I became fascinated by how I had . . . God this is such a long story, I'll make it very, very quick. I had, in my early twenties, met my real father for the first time, we then lost touch, and then in my late forties I decided to try and find him again. I did this for the same reason that I went into analysis: because I wanted to actually have a handle on some of the patterns in my life that I had started to recognise, which were to do with what had happened to me as a child and a young adult. I wanted to have a handle on these things because I didn't want to be at their beck and call any longer, I didn't want to be at their command anymore. Because of course, until the recognition of the fact that they existed, when I didn't realise they existed, they had full command of me. The moment I realised this wasn't quite right was the moment I thought: ‘Right', so I went into analysis for – I can't remember – five or six years I think.

I'm hesitant to talk about exactly what the patterns in my life were to do with, because in a way I hate all that stuff that came over from America about everybody letting it all hang out. I mean, in many respects it was terrific, but there is a danger of, you know, disappearing too much up your own arse, with trying to work out what this was. But I will say it was to do with issues of abandonment, of being abandoned twice by my father, of being abandoned at a very young age at school. I had been brought up in a tiny village in north Devon – we were bombed out from Solihull in the war – and I had gone to boarding school from the age of five. And although it was a tiny, lovely school – and we were very, very well looked after and cared for there – it was a very early age to be wrested from your mother, which was horrible. Then my mother remarried and we moved, when I was about eight or nine, to between Bristol and Bath and I went to a boarding school in Bristol – which was ghastly – before becoming a day girl.

So it was all to do with that: abandonment, feeling not able to cope. So what I actually wanted to do was work out what it was and, therefore, how I could actually reprogramme myself so it didn't do me harm any longer. And that was what happened. It was helpful because although I'd dealt with the physical stuff with the exercises, it was only in a superficial way.

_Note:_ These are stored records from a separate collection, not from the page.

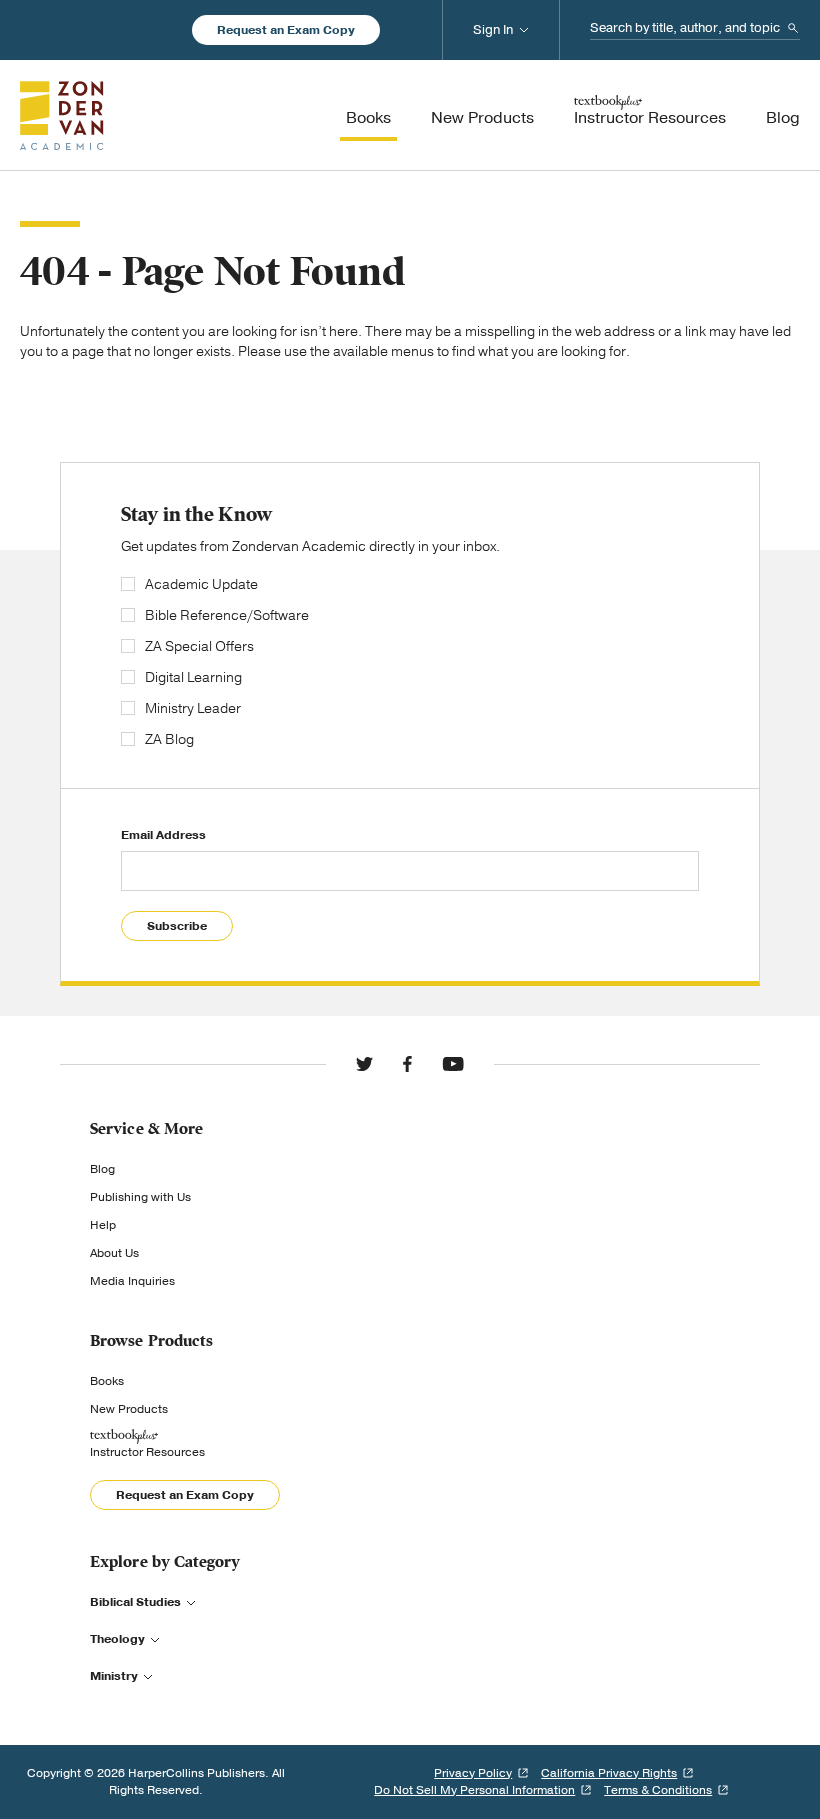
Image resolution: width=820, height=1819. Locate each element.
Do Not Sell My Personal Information (474, 1790)
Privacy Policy (473, 1773)
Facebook (407, 1064)
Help (103, 1225)
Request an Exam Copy (286, 30)
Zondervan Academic (62, 115)
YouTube (453, 1064)
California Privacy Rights (609, 1773)
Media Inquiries (132, 1281)
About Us (114, 1253)
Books (107, 1381)
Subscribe (177, 926)
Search (793, 28)
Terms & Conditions (658, 1790)
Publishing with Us (140, 1197)
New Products (129, 1409)
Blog (102, 1169)
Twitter (364, 1064)
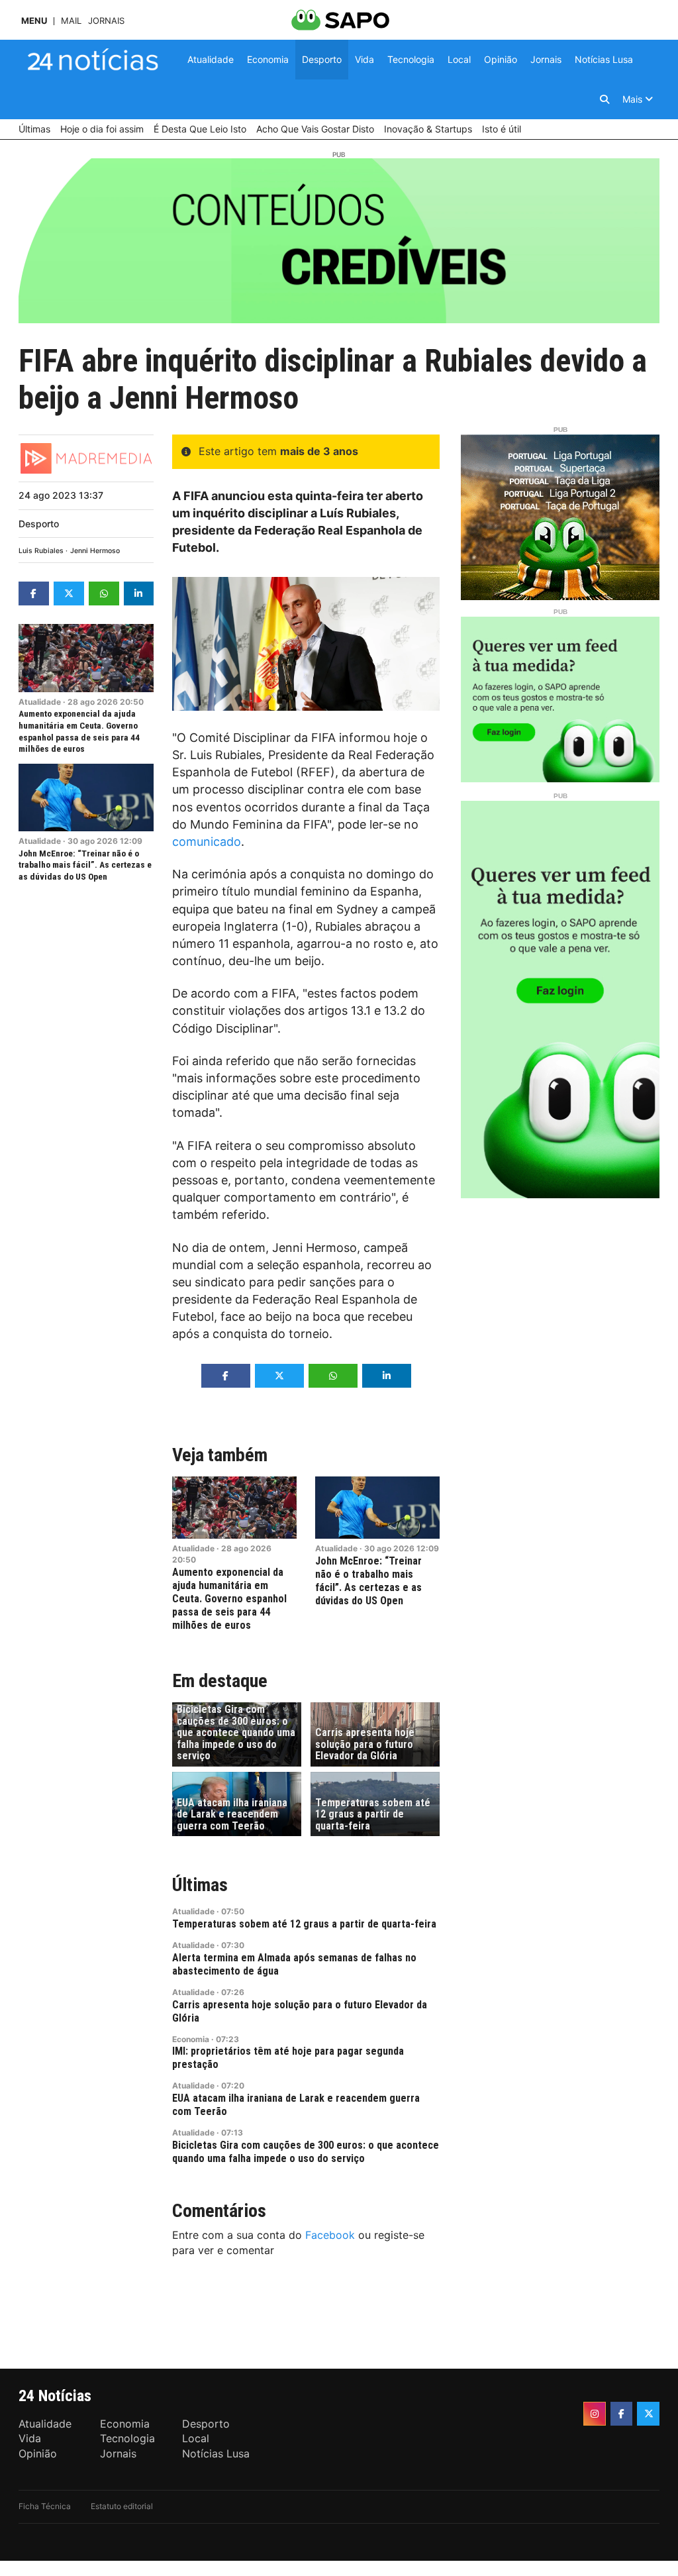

It's rather like having a very nasty cut on your arm and what they do is they sew it up and they put a bandage on it and that's fine, that's taken care of it. But then actually the process is much slower because then the body has to heal the scar, heal the wound, and then you have some scar tissue left. And sometimes what happens is you have some very obvious scar tissue left and that can be ugly if it's on your face, so you think perhaps you'll have more surgery to take that away, and you have to deal with that. So the wound had been sewn up but there was still some scar tissue and I wanted to just get rid of that. It's not a terribly good analogy but it'll have to do.